Abstract

Individuals with type 2 diabetes mellitus (T2DM) have a number of potentially modifiable risk factors, including dyslipidemia, hypertension, and hyperglycemia, that contribute to coronary artery disease risk. Elevated low-density lipoprotein cholesterol (LDL-C) is a major contributor to coronary artery disease, and clinical trials have demonstrated significant macrovascular benefits associated with lowering LDL-C in individuals with T2DM, even in those with only a modest LDL-C elevation. Intensive glycemic control has been shown to reduce microvascular complications associated with T2DM. Therefore, it is important to treat both dyslipidemia and hyperglycemia to reduce complications. In this paper, the effect of elevated LDL-C and glucose concentrations on T2DM outcomes is reviewed. Lipid and glucose homeostasis are linked in part through bile acid pathways.
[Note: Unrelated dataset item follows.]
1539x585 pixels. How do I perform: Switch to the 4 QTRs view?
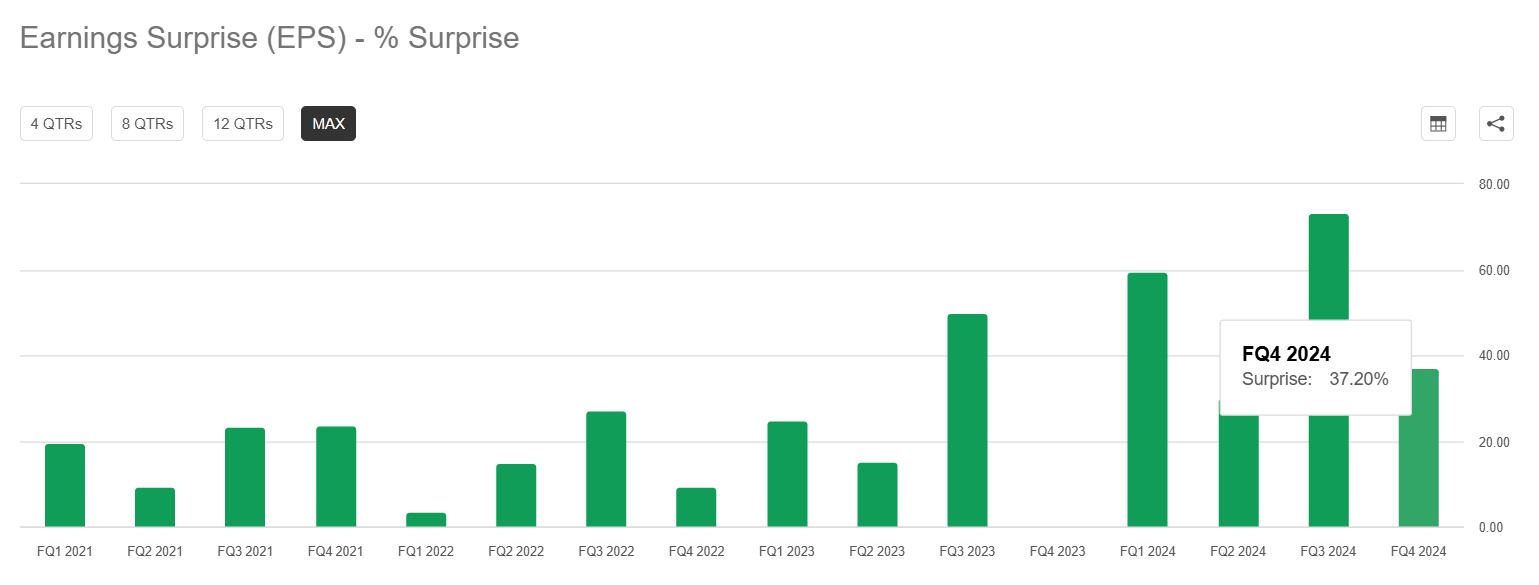(56, 123)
Recent clinical trials demonstrate that bile acid sequestrants, which significantly reduce LDL-C, can also significantly reduce glucose levels in patients with T2DM. These findings supported recent Food and Drug Administration approval of the bile acid sequestrant colesevelam HCl for reducing glycemia in patients with T2DM. A multitargeted therapeutic approach using a bile acid sequestrant to improve both cholesterol and glucose management in patients with T2DM may be clinically beneficial.